Dissertation Research: The Evolution of Specialized Floral Phenotypes in a Generalist Pollination Environment: Fitness Trade-offs in a Dudleya Species Complex
University Of California-Riverside, Riverside CA
Investigators
Abstract
Plants that are pollinated by several different types of animal nevertheless often have features which appear to adapt them to one particular type. The proposed research explores how such specialized adaptations can arise in a generalized "pollination environment", using several related plant species native to the southwestern US. Experiments in natural populations and in a flight cage will determine which pollinators (hummingbirds or bumblebees) are most important in selecting for particular features of flowers (flower length and width), and the degree to which flowers better adapted to one pollinator still can make use of the other.
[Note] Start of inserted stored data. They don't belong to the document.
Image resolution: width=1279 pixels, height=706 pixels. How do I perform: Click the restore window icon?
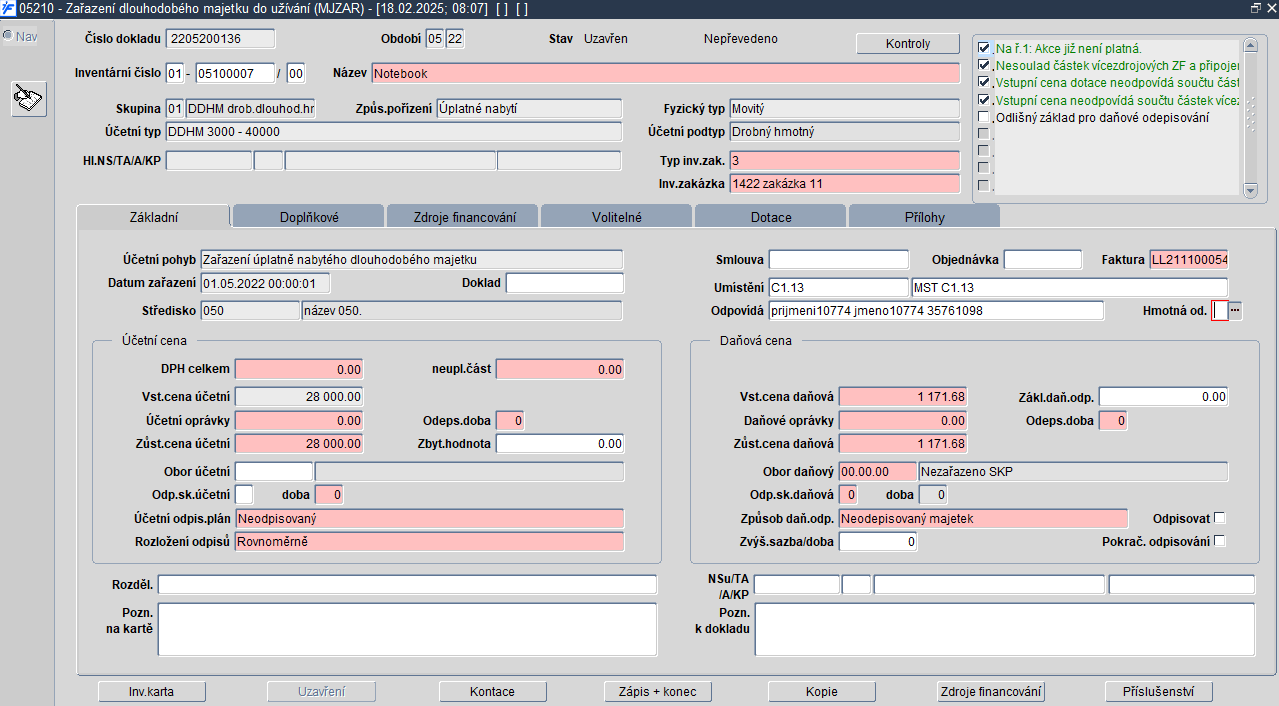[x=1255, y=7]
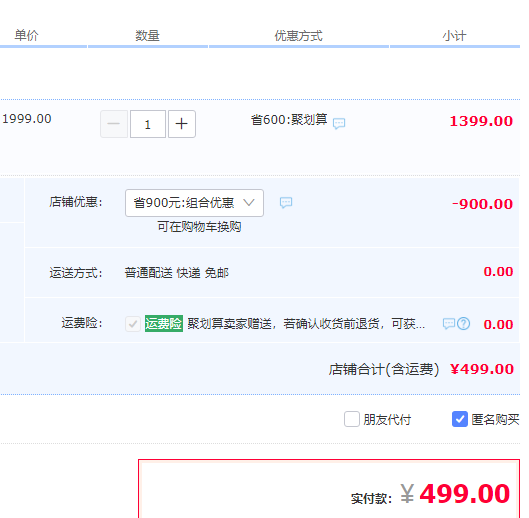Increase quantity with the plus button
Image resolution: width=529 pixels, height=518 pixels.
click(x=182, y=124)
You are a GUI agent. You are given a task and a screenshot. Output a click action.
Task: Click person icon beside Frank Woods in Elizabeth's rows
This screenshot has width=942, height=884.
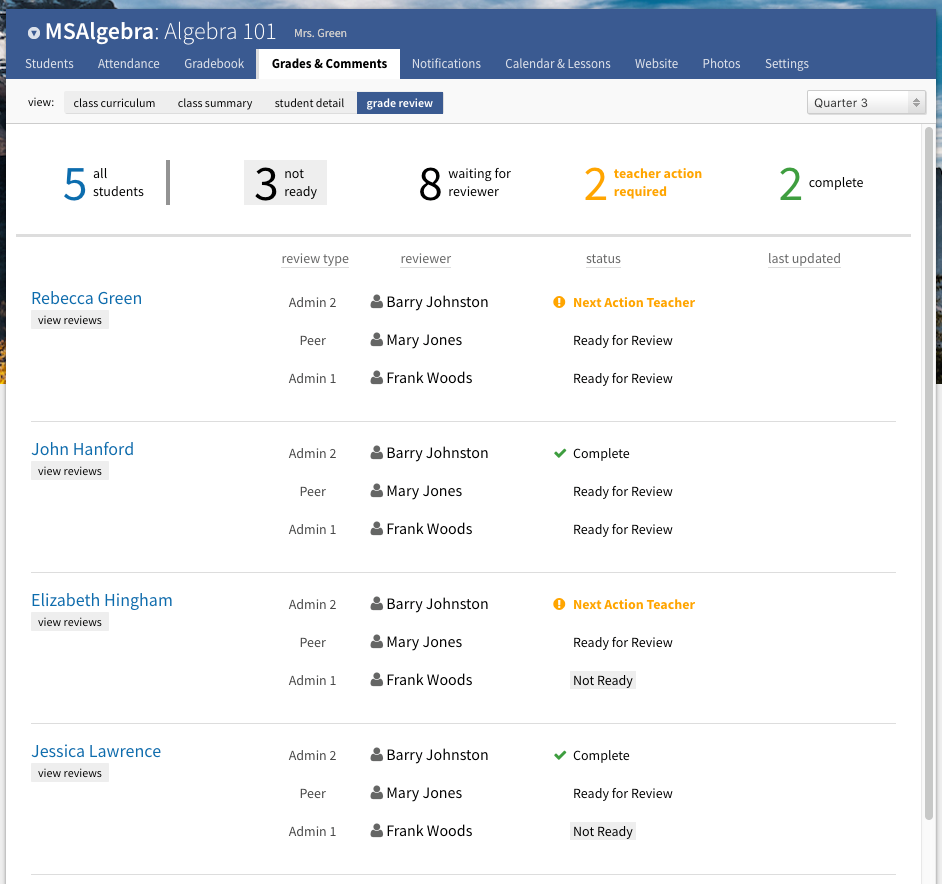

By exploring how floral adaptation arises, the research furthers our understanding of the evolution of distinct plant species, and thus the generation of biodiversity. An accelerating "biodiversity crisis", caused by extinction of species from human activities, is central to the science of conservation biology. Conservation biologists must understand how to prevent extinctions, but equally must understand the conditions that allow new species to evolve to replace extinct ones. The proposed experiments with a model plant-pollinator system will help us understand how the great diversity of flowering plant species has evolved, and thus how to promote ongoing evolution of new species and maintenance of biodiversity.